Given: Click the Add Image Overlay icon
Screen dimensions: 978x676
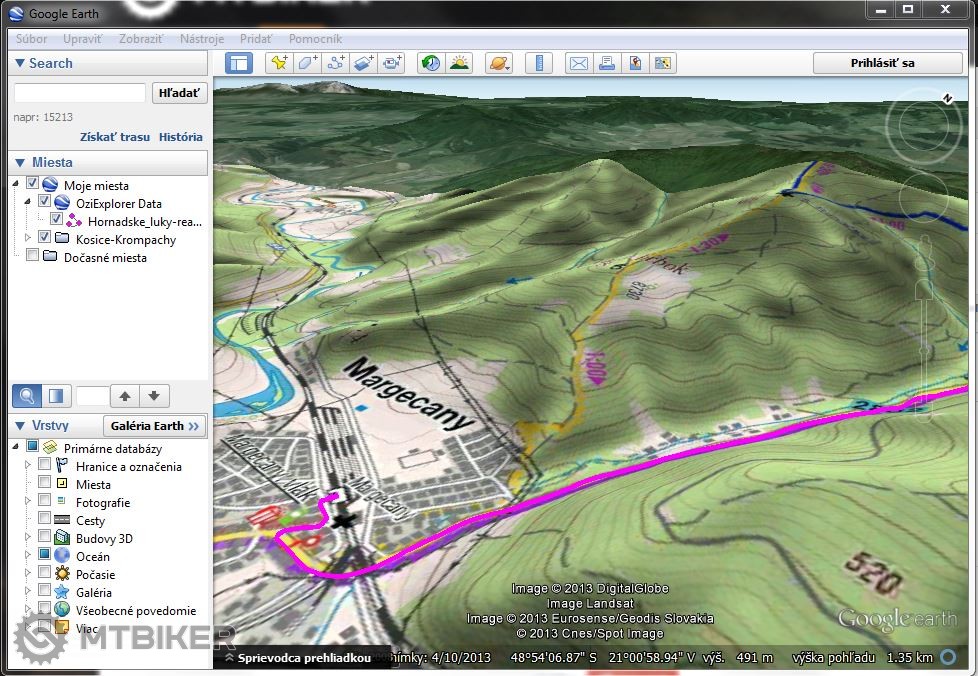Looking at the screenshot, I should (364, 63).
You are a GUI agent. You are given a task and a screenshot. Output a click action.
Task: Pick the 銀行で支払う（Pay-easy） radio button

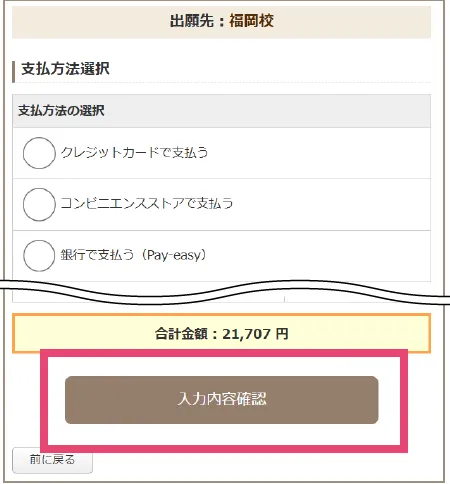[x=39, y=256]
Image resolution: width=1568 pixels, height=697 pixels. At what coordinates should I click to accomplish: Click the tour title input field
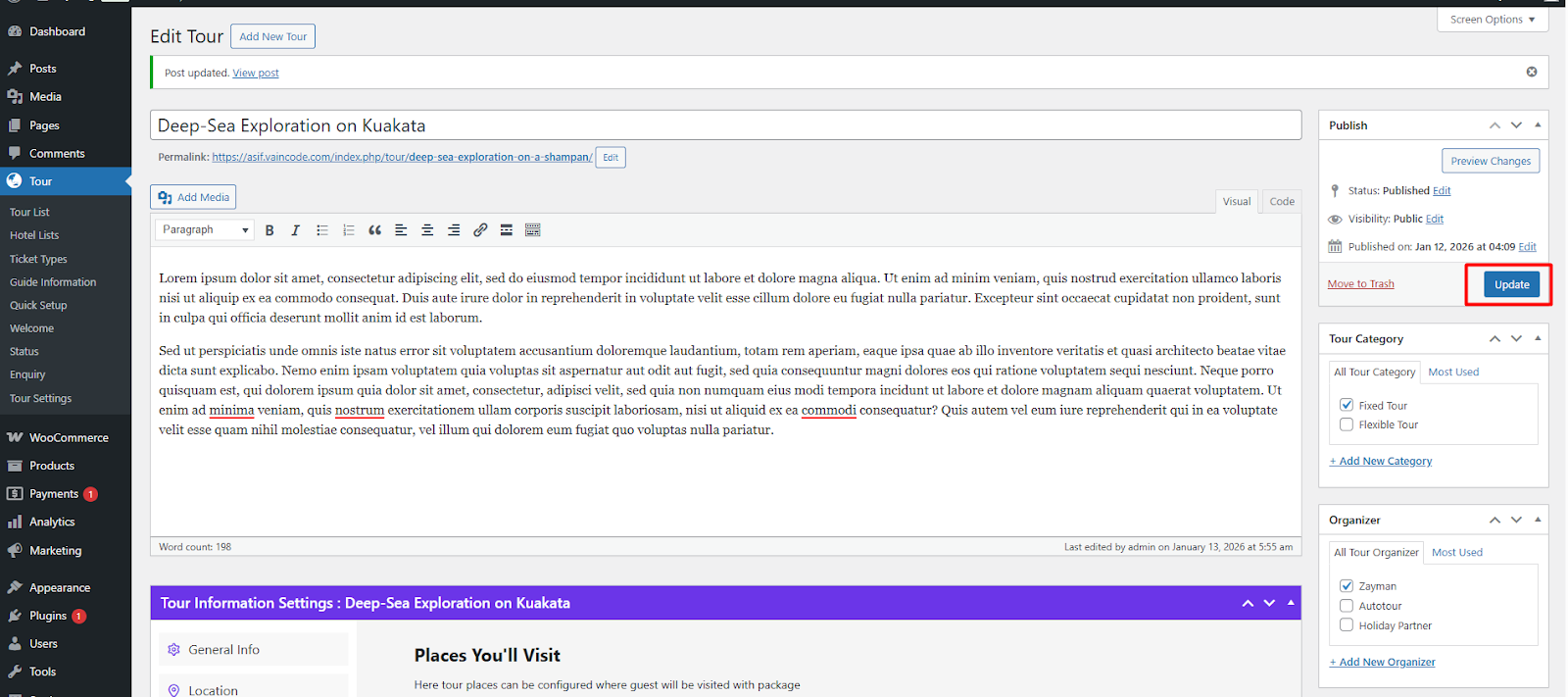725,125
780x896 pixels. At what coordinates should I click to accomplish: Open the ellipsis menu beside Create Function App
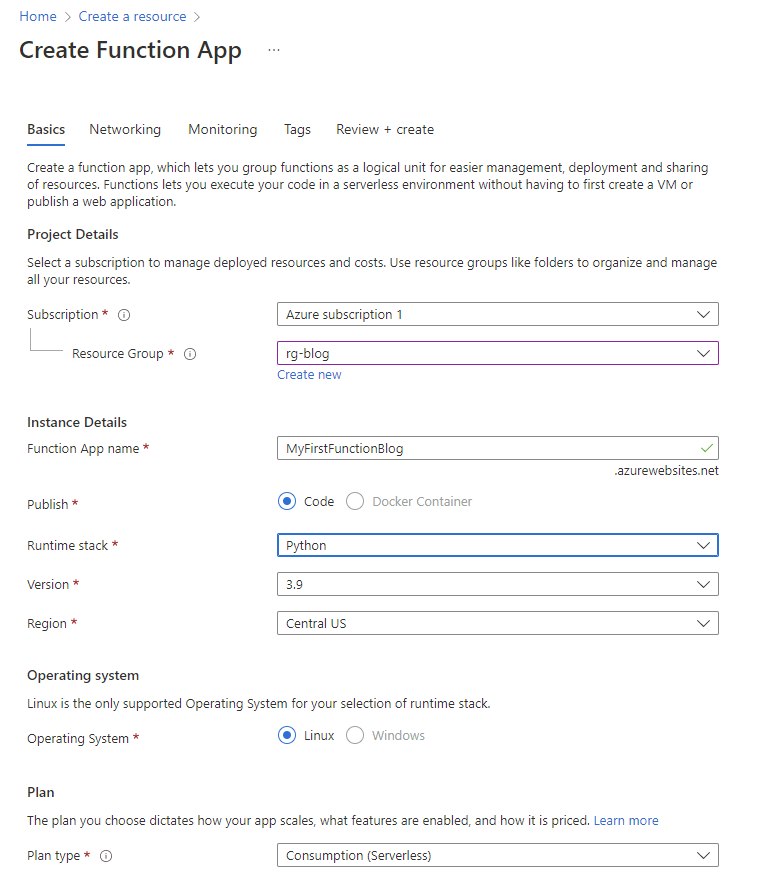coord(274,49)
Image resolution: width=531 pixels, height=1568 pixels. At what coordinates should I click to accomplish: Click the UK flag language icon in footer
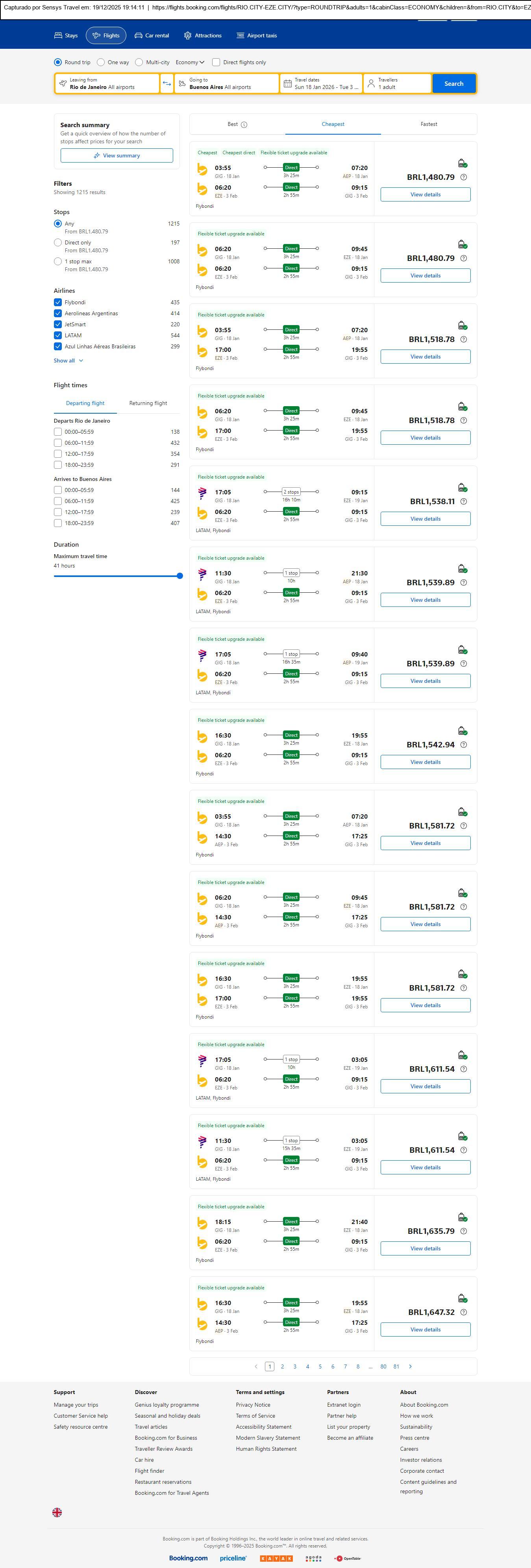57,1512
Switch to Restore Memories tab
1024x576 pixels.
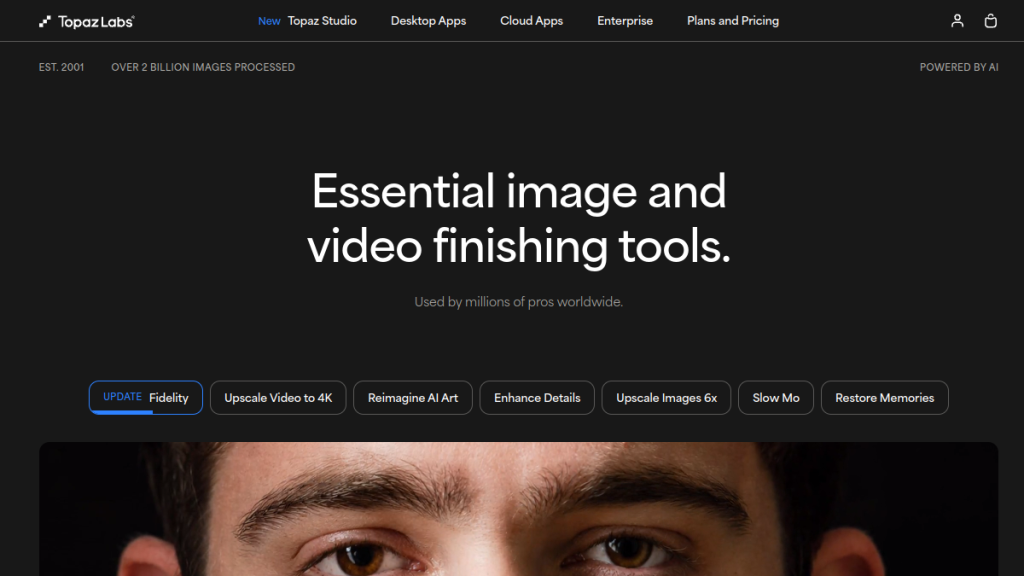coord(884,398)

:: What is being asked ::
An exact transcription of all the entries is required, without the pictures.

:: Answer to this problem ::
Given: Click the Add Image Overlay icon
Screen dimensions: 978x676
Looking at the screenshot, I should (364, 63).
You are a GUI agent. You are given a task and a screenshot. Output a click action.
Task: Pick the 銀行で支払う（Pay-easy） radio button

[x=39, y=256]
Image resolution: width=1568 pixels, height=697 pixels. At what coordinates should I click to accomplish: Click the tour title input field
725,125
780x896 pixels. At what coordinates should I click to accomplish: Open the ellipsis menu beside Create Function App
coord(274,49)
Image resolution: width=531 pixels, height=1568 pixels. At what coordinates should I click to accomplish: Click the UK flag language icon in footer
57,1512
Switch to Restore Memories tab
1024x576 pixels.
coord(884,398)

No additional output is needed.